[Stored data entries]
........

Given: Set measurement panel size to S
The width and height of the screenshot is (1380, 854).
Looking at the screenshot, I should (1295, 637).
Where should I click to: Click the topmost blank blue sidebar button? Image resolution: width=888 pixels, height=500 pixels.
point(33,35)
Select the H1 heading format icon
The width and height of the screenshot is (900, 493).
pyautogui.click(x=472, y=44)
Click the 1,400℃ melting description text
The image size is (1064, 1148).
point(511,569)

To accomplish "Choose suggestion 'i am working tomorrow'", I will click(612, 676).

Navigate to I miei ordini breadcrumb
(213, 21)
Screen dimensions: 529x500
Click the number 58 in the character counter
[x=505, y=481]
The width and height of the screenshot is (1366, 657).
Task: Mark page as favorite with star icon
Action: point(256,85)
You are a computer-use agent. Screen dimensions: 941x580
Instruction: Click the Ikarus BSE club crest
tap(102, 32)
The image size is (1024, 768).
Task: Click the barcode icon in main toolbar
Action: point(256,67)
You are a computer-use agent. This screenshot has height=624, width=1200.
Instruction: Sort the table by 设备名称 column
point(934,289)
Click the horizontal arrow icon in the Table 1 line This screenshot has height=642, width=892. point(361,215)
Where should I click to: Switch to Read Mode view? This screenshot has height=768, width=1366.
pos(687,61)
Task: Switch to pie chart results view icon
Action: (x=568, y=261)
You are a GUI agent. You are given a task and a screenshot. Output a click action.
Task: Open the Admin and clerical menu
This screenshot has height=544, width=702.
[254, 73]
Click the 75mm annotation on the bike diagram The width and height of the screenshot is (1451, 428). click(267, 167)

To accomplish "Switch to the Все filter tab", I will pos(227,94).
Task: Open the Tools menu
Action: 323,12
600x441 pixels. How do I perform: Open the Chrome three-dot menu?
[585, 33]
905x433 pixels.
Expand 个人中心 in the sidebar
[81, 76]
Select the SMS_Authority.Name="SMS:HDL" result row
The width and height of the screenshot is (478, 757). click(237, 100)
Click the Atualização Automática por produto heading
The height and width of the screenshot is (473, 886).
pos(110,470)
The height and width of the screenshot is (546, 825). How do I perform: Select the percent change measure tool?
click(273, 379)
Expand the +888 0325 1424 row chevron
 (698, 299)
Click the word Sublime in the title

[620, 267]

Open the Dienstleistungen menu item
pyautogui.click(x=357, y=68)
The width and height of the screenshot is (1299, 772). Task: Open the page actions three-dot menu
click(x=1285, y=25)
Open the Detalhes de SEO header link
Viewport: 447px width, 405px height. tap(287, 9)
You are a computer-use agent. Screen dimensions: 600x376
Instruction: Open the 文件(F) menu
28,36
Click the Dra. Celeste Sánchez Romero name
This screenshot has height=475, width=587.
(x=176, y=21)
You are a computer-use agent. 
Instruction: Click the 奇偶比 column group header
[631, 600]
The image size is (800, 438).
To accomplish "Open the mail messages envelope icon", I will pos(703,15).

........

Task item: Copy, exactly and only, the lines above that begin with the one containing "You are a computer-use agent. Screen dimensions: 600x376" and finish with the one containing "The image size is (800, 438).".

Solution for this problem:
You are a computer-use agent. Screen dimensions: 600x376
Instruction: Open the 文件(F) menu
28,36
Click the Dra. Celeste Sánchez Romero name
This screenshot has height=475, width=587.
(x=176, y=21)
You are a computer-use agent. 
Instruction: Click the 奇偶比 column group header
[631, 600]
The image size is (800, 438).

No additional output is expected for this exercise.